Festival de Cannes: Shahrbanoo Sadat représente à 26 ans son pays, l’Afghanistan

619

On ne peut pas rater ses lunettes : larges comme des soucoupes, elles dévorent la moitié de son visage. Grâce à elles, Shahrbanoo Sadat a réussi un exploit, représenter à 26 ans l’Afghanistan, son pays, au Festival de Cannes. La réalisatrice de «Wolf and Sheep» (le loup et le mouton), présenté à la Quinzaine des réalisateurs, l’affirme: elle a toujours aimé braver les interdits. Il fallait bien ça pour que cette jeune femme, née tellement myope qu’elle ne pouvait distinguer une pomme sur un arbre, en arrive à tourner des films dans un pays encore très patriarcal.

Petite, «l’école la plus proche était une école de garçons, située dans la vallée voisine, six heures de marche aller-retour chaque jour. Eh bien je l’ai fait, pendant deux ans, c’était complètement fou», se souvient-elle. «C’est la femme la plus forte et la plus confiante que je connaisse», témoigne sa productrice Katja Adomeit, basée au Danemark, qui a travaillé le plus souvent via Facebook avec elle. Cheveux bruns, silhouette frêle, sourire aux lèvres, celle qui vit aujourd’hui à Kaboul chronique dans son film l’amitié de deux enfants dans un village reculé de montagne, dans le centre de l’Afghanistan.
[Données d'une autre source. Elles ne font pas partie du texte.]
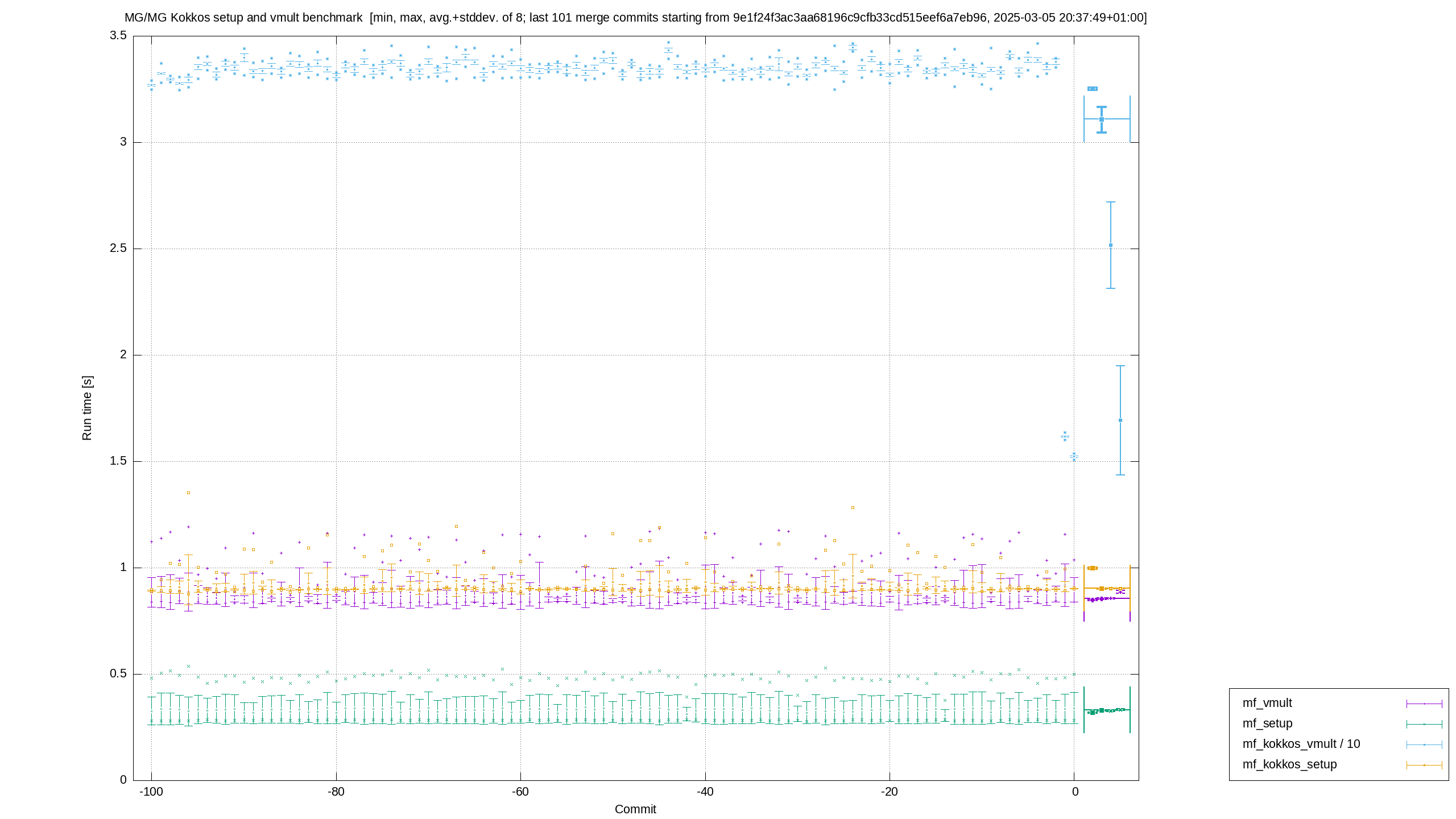Image resolution: width=1456 pixels, height=819 pixels.
Task: Click the mf_vmult legend label
Action: (1267, 703)
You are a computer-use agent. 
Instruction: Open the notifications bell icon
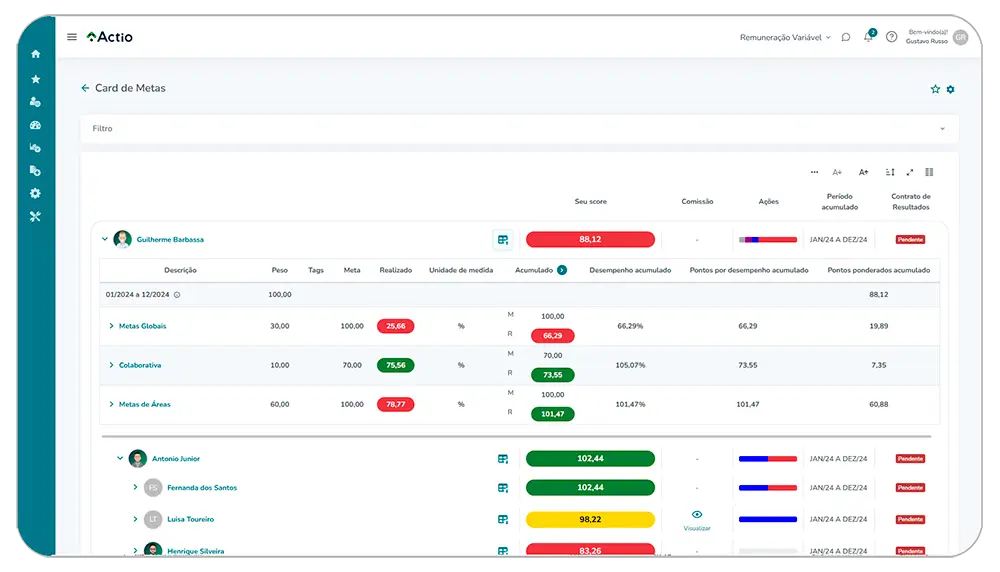[x=868, y=37]
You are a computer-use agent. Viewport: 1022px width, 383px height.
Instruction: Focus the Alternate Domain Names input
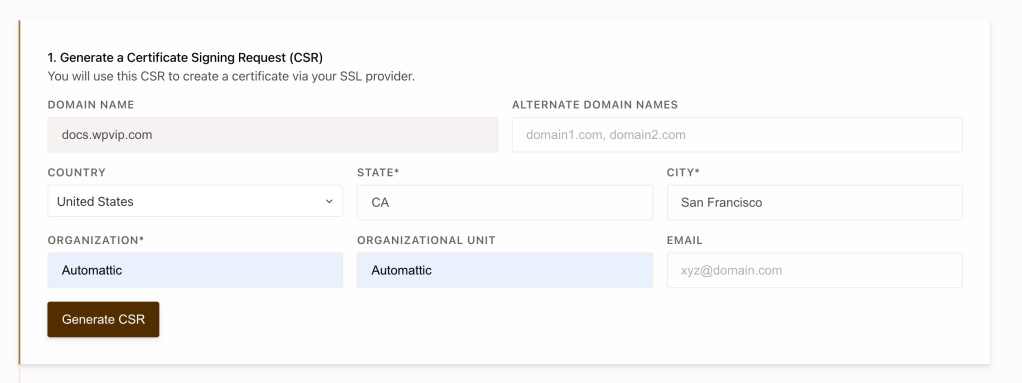(737, 135)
Un monde que Shahrbanoo Sadat connaît intimement depuis qu’à onze ans ses parents, réfugiés à Téhéran, décident de rentrer au pays, d’où les talibans viennent d’être chassés, après le 11 septembre 2001. «Un cauchemar», se souvient cette benjamine d’une famille de cinq enfants: «mes parents m’ont enlevée de la grande ville (iranienne) pour un petit village au milieu de nulle part». Au village, l’électricité n’est pas encore arrivée. «C’était comme un retour vers le passé», raconte la cinéaste. Son père cultive les champs, sa mère s’occupe du foyer. «On partait vraiment de zéro, les gens recommençaient tout juste à respirer». S’ajoute pour Shahrbanoo Sadat la prise de conscience de sa différence: «je parlais avec un accent, j’étais née ailleurs. J’étais une sorte de pièce rapportée et je n’avais pas d’amis». Ces «sept dures années», jusqu’à son départ à 18 ans pour l’université à Kaboul, ont nourri son film, où l’on voit deux enfants confrontés aux rigidités de la société traditionnelle.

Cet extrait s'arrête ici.